The second main theme that came out of our meeting was the need for any response from this community effort to demonstrate the values and principles that it proposes. While it seems likely that the formal response will have to be a couple of sides of A4, it should still be possible to embed examples, case studies, multiple media, and links back to the raw material we generate through the various meetings. The key principles identified at our meeting were:

  • Transparency – all the material should be available if someone wishes to dive into it, no hidden process
  • Use the medium/media – collect video, audio, tweets, and above allow people to comment on them. The Read-Write web is key to both the potential and what is missing from the report.
  • Detail and real numbers – it was pointed out the notion of “2 megabit” is totally meaningless without details of contention. We need to provide examples to backup assertions and to query the report where needed and where things are vague.

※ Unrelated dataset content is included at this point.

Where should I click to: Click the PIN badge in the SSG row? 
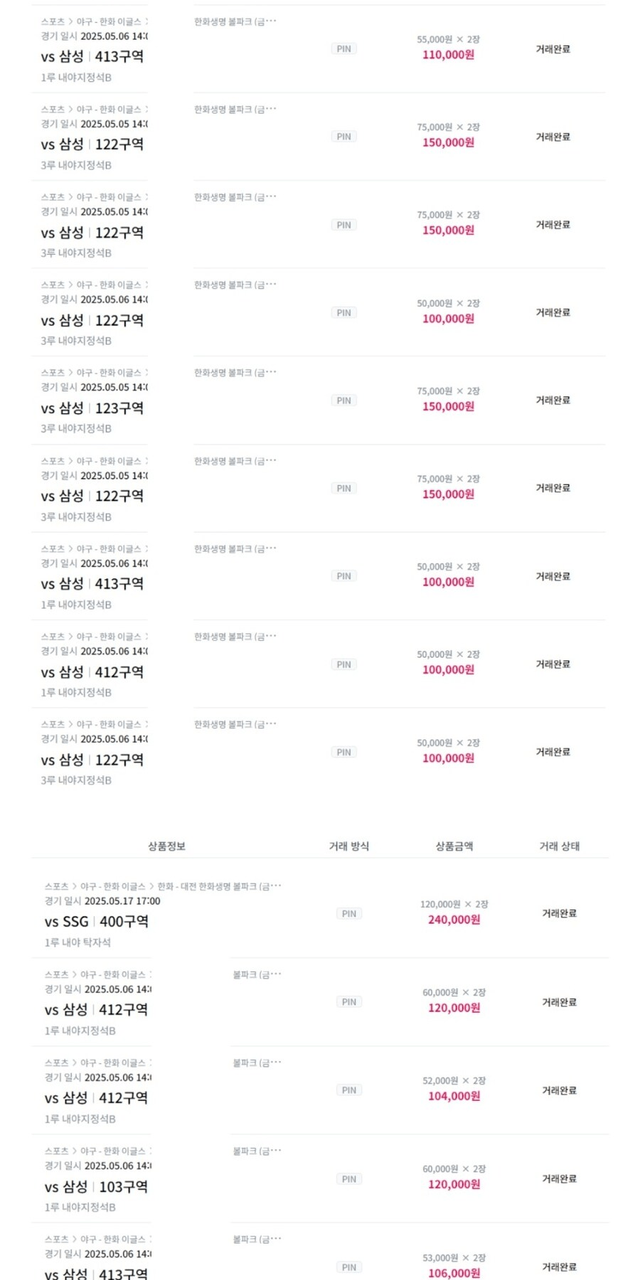pos(349,913)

Thanks to all who came and were involved either in person or remotely and good luck to everyone involved in the rest of the meetings!

Cambridge Event Details

May 1, 2009

The Cambridge Digital Britain Unconference is going to be a two-pronged beast:

Part 1
On Thursday May 7th we will hold an ‘unpicnic’ on Parker’s Piece in the centre of Cambridge, from 1100-1400. Please bring lunch. If it’s wet we will move to the Arts Picturehouse on St Andrew’s Street (upstairs, don’t go to The Regal by mistake!) and occupy space there.

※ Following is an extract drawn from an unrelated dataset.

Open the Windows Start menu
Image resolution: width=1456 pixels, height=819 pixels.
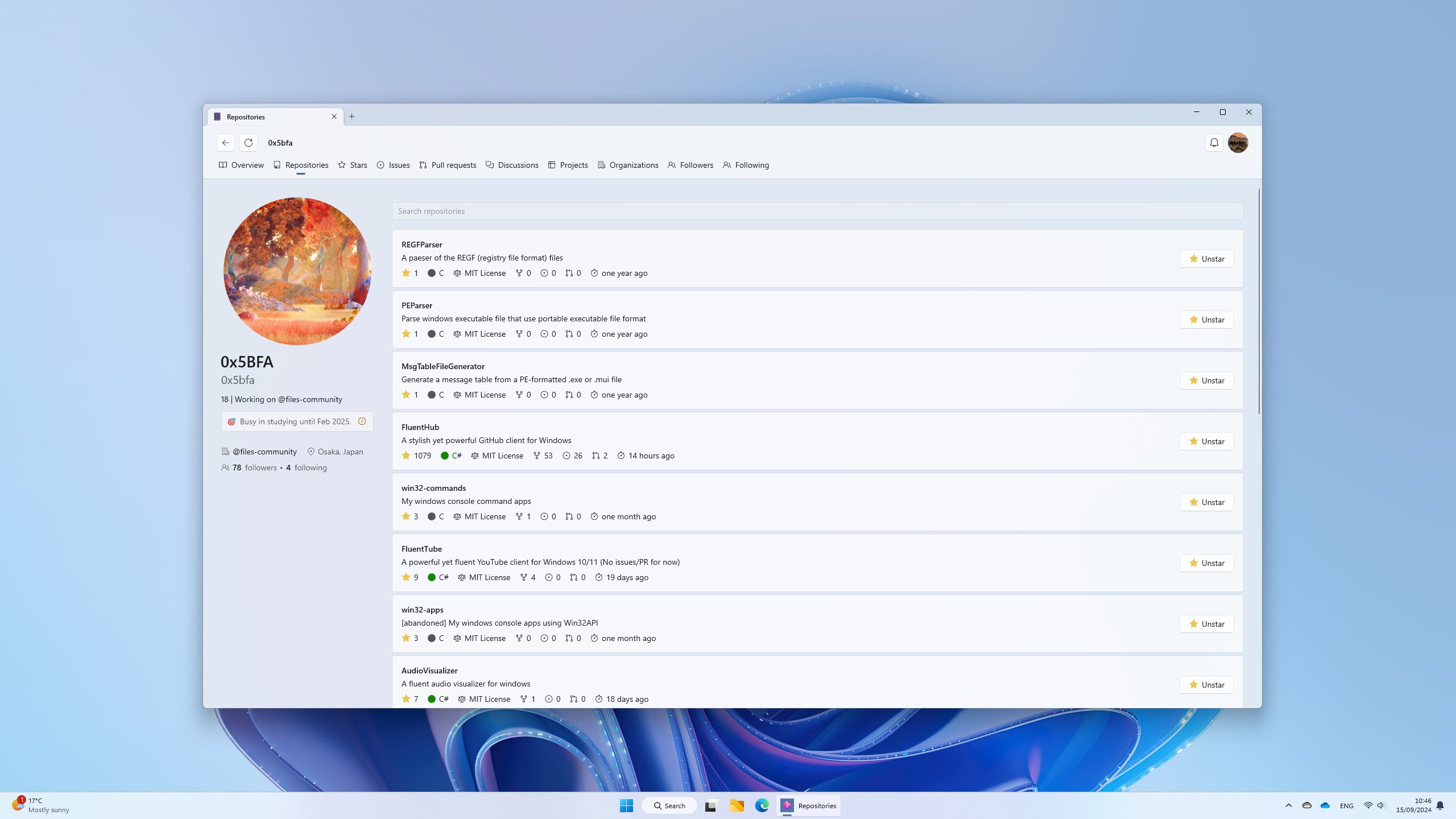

We will convene at Reality Checkpoint, the lamp in the centre of the piece, since our goal is to bring a bit of network reality to the discussion.

As there’s space for 15,000 people on Parker’s Piece there is no need to register in advance for this event – though if you could drop me an email at bill at andfinally dot com it would be useful to give me an idea of roughly how many people to expect and also let me contact you if plans change at short notice.

The format will be flexible.

Part 2
On Monday May 11th there will also be a Digital Britain session at the
Amplfied 09 event taking place in the Picturehouse Bar from 1400-1800. To register for this please go to http://amplified.pbworks.com/East09

Agenda and links for the Oxfordshire unconference today

May 1, 2009

For those wishing to drop by virtually on the Oxfordshire Digital Britain Unconference here are a few links and the agenda:

Twitter
@CameronNeylon is hosting the event and will be one of the folk to follow, as well as @Alheri.

The hashtag they will be using is #dbuc09

Listen/watch live
Cameron is aiming to webcast the meeting at http://mogulus.com/cameron_neylon

Agenda
Meet at 11:30(ish) – plan out agenda
12:30 – lunch
1:30 – tackle a few specific issues in blocks and see what we can put together. They will probably work on the Fake Digital Britain Report as a template.

More details on twitter as they evolve!

London Digital Britain Unconference announced

April 29, 2009

Thanks to the very generous assistance of the ICA the London Digital Britain Unconference will be happening next Wednesday evening, details as follows:

Time: 6:30 PM – 9:00 PM
Date: Wednesday, May 06, 2009
Where: ICA (enter through rear door)
12 Carlton House Terrace
Westminster, Greater London SW1Y 5AH
FREE

For further details and to book please go here
.

The aim of the unconferences is to develop a coherent response to the Interim Digital Britain Report.